WHAT IS NEEDED: Every line in the listing is to be echoed verbatim.

========================================

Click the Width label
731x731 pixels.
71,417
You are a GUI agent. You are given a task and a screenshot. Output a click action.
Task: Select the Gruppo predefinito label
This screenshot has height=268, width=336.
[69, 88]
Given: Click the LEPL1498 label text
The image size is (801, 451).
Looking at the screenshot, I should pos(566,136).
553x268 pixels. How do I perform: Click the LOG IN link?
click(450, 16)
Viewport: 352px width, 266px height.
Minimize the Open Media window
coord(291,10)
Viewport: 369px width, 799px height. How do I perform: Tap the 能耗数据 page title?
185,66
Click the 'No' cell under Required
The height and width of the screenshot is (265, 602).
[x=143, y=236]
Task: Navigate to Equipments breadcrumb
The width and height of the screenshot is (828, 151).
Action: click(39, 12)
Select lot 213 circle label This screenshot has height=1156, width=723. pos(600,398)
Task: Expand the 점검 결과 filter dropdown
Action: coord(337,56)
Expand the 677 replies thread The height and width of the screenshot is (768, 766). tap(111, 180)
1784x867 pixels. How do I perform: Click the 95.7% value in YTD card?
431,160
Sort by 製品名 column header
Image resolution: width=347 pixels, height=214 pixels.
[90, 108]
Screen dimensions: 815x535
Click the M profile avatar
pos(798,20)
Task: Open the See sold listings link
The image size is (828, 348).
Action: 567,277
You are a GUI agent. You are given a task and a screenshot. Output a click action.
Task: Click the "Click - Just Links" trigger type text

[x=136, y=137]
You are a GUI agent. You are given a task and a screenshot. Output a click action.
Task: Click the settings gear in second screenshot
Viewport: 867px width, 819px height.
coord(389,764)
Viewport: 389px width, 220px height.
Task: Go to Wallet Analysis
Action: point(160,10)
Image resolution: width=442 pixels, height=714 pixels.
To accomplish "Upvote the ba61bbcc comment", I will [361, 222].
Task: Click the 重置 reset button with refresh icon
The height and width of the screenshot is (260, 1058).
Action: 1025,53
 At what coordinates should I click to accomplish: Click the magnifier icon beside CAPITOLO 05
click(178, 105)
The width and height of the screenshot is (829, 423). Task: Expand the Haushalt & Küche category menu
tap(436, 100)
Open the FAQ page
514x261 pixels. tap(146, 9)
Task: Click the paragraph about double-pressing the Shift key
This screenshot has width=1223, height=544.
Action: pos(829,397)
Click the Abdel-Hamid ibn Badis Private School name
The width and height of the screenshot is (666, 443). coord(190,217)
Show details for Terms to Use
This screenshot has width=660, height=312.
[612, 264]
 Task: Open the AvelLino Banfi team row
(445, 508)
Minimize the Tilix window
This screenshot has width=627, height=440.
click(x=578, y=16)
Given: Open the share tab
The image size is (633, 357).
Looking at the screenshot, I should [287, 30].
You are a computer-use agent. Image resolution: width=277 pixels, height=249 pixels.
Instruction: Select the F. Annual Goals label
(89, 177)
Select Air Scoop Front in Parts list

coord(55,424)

========================================

ANSWER BOX:
Click the Width label
731x731 pixels.
71,417
You are a GUI agent. You are given a task and a screenshot. Output a click action.
Task: Select the Gruppo predefinito label
This screenshot has height=268, width=336.
[69, 88]
Given: Click the LEPL1498 label text
The image size is (801, 451).
Looking at the screenshot, I should pos(566,136).
553x268 pixels. How do I perform: Click the LOG IN link?
click(450, 16)
Viewport: 352px width, 266px height.
Minimize the Open Media window
coord(291,10)
Viewport: 369px width, 799px height. How do I perform: Tap the 能耗数据 page title?
185,66
Click the 'No' cell under Required
The height and width of the screenshot is (265, 602).
[x=143, y=236]
Task: Navigate to Equipments breadcrumb
The width and height of the screenshot is (828, 151).
Action: click(39, 12)
Select lot 213 circle label This screenshot has height=1156, width=723. pos(600,398)
Task: Expand the 점검 결과 filter dropdown
Action: coord(337,56)
Expand the 677 replies thread The height and width of the screenshot is (768, 766). tap(111, 180)
1784x867 pixels. How do I perform: Click the 95.7% value in YTD card?
431,160
Sort by 製品名 column header
Image resolution: width=347 pixels, height=214 pixels.
[90, 108]
Screen dimensions: 815x535
Click the M profile avatar
pos(798,20)
Task: Open the See sold listings link
The image size is (828, 348).
Action: 567,277
You are a GUI agent. You are given a task and a screenshot. Output a click action.
Task: Click the "Click - Just Links" trigger type text

[x=136, y=137]
You are a GUI agent. You are given a task and a screenshot. Output a click action.
Task: Click the settings gear in second screenshot
Viewport: 867px width, 819px height.
coord(389,764)
Viewport: 389px width, 220px height.
Task: Go to Wallet Analysis
Action: point(160,10)
Image resolution: width=442 pixels, height=714 pixels.
To accomplish "Upvote the ba61bbcc comment", I will [361, 222].
Task: Click the 重置 reset button with refresh icon
The height and width of the screenshot is (260, 1058).
Action: 1025,53
 At what coordinates should I click to accomplish: Click the magnifier icon beside CAPITOLO 05
click(178, 105)
The width and height of the screenshot is (829, 423). Task: Expand the Haushalt & Küche category menu
tap(436, 100)
Open the FAQ page
514x261 pixels. tap(146, 9)
Task: Click the paragraph about double-pressing the Shift key
This screenshot has width=1223, height=544.
Action: pos(829,397)
Click the Abdel-Hamid ibn Badis Private School name
The width and height of the screenshot is (666, 443). coord(190,217)
Show details for Terms to Use
This screenshot has width=660, height=312.
[612, 264]
 Task: Open the AvelLino Banfi team row
(445, 508)
Minimize the Tilix window
This screenshot has width=627, height=440.
click(x=578, y=16)
Given: Open the share tab
The image size is (633, 357).
Looking at the screenshot, I should [287, 30].
You are a computer-use agent. Image resolution: width=277 pixels, height=249 pixels.
Instruction: Select the F. Annual Goals label
(89, 177)
Select Air Scoop Front in Parts list

coord(55,424)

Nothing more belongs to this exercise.